O ACNUR (Alto Comissariado da ONU para Refugiados) considera moderna a legislação brasileira de refúgio [25] e vê como uma conquista a aprovação da nova lei de migração do país, em vigor desde 2017, que trata a migração como o que ela de fato é: um direito humano [26].

Indignação e protestos

O caso tem despertado comoção e debate no país. Em uma rara nota conjunta [27], Cáritas e as agências da ONU para refugiados (ACNUR) e para migrações (OIM) afirmam ter recebido a notícia da morte do jovem “com enorme consternação”, declaram estar acompanhando o caso e esperar que as circunstâncias do crime sejam esclarecidas.

Ao portal de notícias G1 [17], o representante da Embaixada do Congo em Brasília lembrou: “O Brasil é um país receptor dos refugiados, ratificou a Convenção de Genebra, junto com todos os protocolos adicionais. Uma das bases é a proteção da vida humana dos refugiados que são recebidos”.

Em nota, a Comunidade Congolesa no Brasil repudiou o crime e denunciou a negligência a que o corpo de Moïse foi submetido [28], tendo sido socorrido apenas 40 minutos após sua morte e conduzido ao IML (Instituto Médico Legal, onde são feitas análises) na condição de desconhecido — o que fez com que a sua família só soubesse da morte no dia seguinte, quase 12 horas depois.

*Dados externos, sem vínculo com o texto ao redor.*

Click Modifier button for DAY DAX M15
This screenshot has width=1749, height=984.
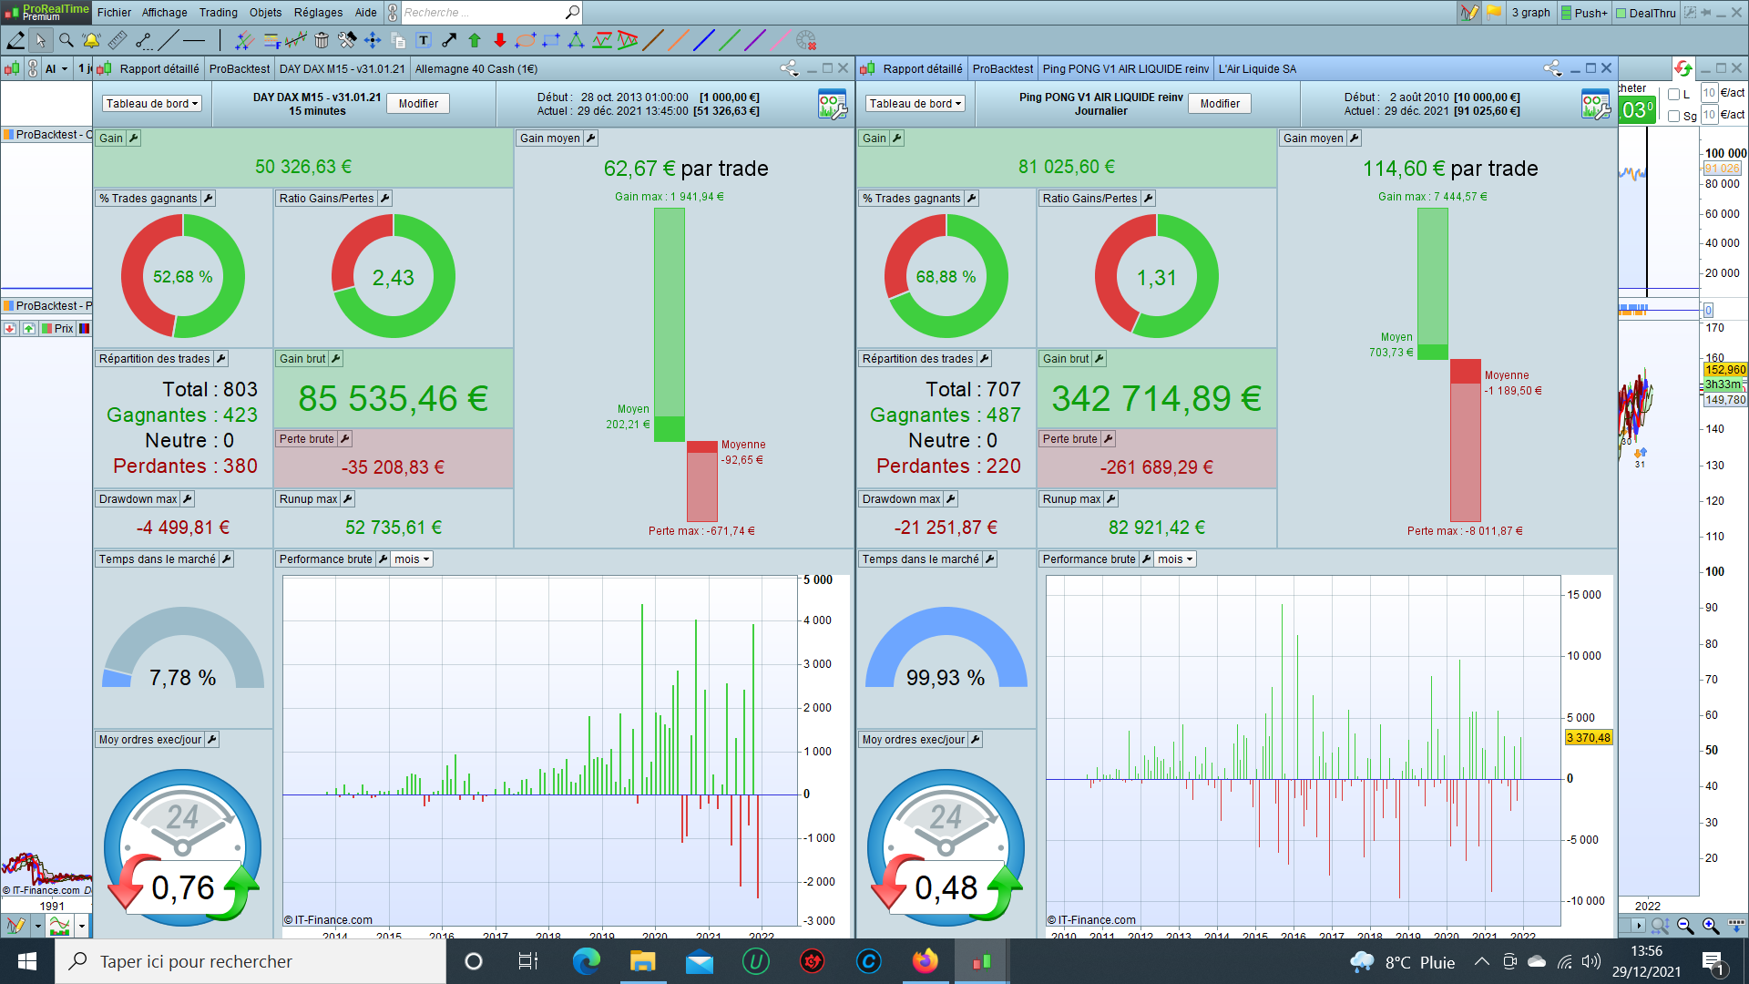[418, 104]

Ainda de acordo com a nota do grupo, Moïse era um rapaz prestativo, alegre e arrancava risadas de todos ao seu redor quando falava francês de maneira propositalmente errada. Sua frase favorita no idioma era [29]“Je suis desolé”, “sinto muito” em português.

Com a repercussão do caso, ativistas [30], jornalistas [31] e acadêmicos [32] questionaram também o silêncio da ministra da Mulher, da Família e dos Direitos Humanos, Damares Alves [33], sobre o assassinato.

Após uma série de cobranças nas redes sociais, o canal oficial do ministério se pronunciou comunicando que, oito dias após o assassinato, solicitou informações à polícia:

Pelo menos 12 capitais [38] brasileiras tiveram protestos pela morte do jovem no dia 5 de fevereiro.